Because neural networks work primarily with massive data sets, training time can increase as the data set grows. While it’s possible to train smaller-scale neural networks using CPUs, CPUs become less efficient at processing these large volumes of data, causing training time to increase as more layers and parameters are added.
Neural networks form the basis of deep learning (a neural network with three or more layers) and are designed to run in parallel, with each task running independently of the other. This makes GPUs more suitable for processing the enormous data sets and complex mathematical data used to train neural networks.

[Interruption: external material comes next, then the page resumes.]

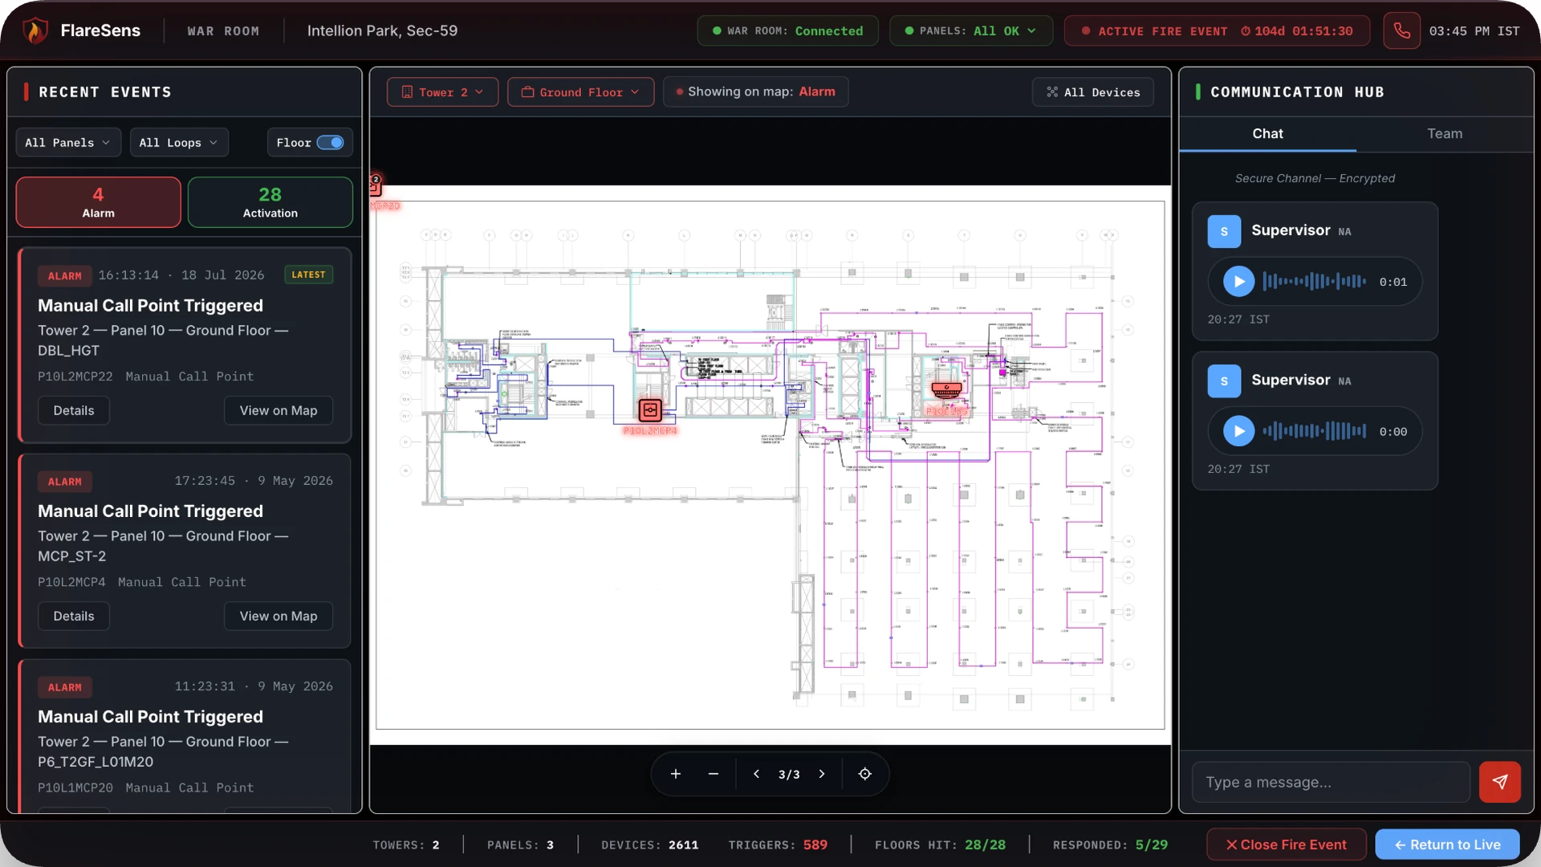Go to the next floor plan page
The width and height of the screenshot is (1541, 867).
coord(822,774)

S3-over-RDMA technology has emerged as a critical advancement for neural network training, accelerating AI data transfer by increasing throughput and reducing CPU utilization. This technology enables faster data ingestion for training large-scale models and has become a standard feature in enterprise AI infrastructure.
CPU vs. GPU for Deep Learning
A deep learning model is a neural network with three or more layers. Deep learning models have highly flexible architectures that allow them to learn directly from raw data. Training deep learning networks with large data sets can increase their predictive accuracy.
CPUs are less efficient than GPUs for deep learning because they process tasks in order one at a time. As more data points are used for input and forecasting, it becomes more difficult for a CPU to manage all of the associated tasks.
Deep learning requires a great deal of speed and high performance and models learn more quickly when all operations are processed at once. Because they have thousands of cores, GPUs are optimized for training deep learning models and can process multiple parallel tasks up to three times faster than a CPU.
Enterprise case studies, like CoreWeave’s partnership with Pure Storage, demonstrate how GPU-accelerated infrastructure delivers significant performance improvements for deep learning applications. Meanwhile, CPU-based inference has found its place in scenarios where low latency is crucial for real-time applications with smaller models.
Power Machine Learning with Next-gen AI Infrastructure
GPUs play an important role in the development of today’s machine learning applications. When choosing a GPU for your machine learning applications, there are several manufacturers to choose from, but NVIDIA, a pioneer and leader in GPU hardware and software (CUDA), leads the way.
AIRI//S™ is modern AI infrastructure architected by Pure Storage® and NVIDIA and powered by the latest NVIDIA DGX systems and Pure Storage FlashBlade//S™. The solution has been updated with the newest capabilities, including support for NVIDIA’s latest GPU technologies and Pure’s most advanced storage systems.
Pure Storage’s AI strategy has evolved significantly, with the company now positioned as an essential component of the AI infrastructure stack. As a certified NVIDIA Cloud Partner, Pure enables AI cloud providers to reduce the time and cost of deploying AI solutions at scale.
AIRI//S is an out-of-the-box AI solution that simplifies your AI deployment to deliver simple, fast, next-generation, future-proof infrastructure to meet your AI demands at any scale. It’s now complemented by FlashBlade//EXA, positioned as the industry’s most advanced scale-out storage solution for AI and high-performance computing.
Pure Storage addresses the storage bottlenecks that limit GPU efficiency in large-scale AI workloads. The company’s integration of S3-over-RDMA into FlashBlade accelerates AI training and inference outcomes by enabling high-throughput data ingest with minimal CPU overhead.Strategic partnerships with industry leaders like NVIDIA, CoreWeave, and Cisco through FlashStack help businesses streamline AI workloads while providing the always-on quality of service (QoS) required for high-level read/write performance guarantees in production AI deployments.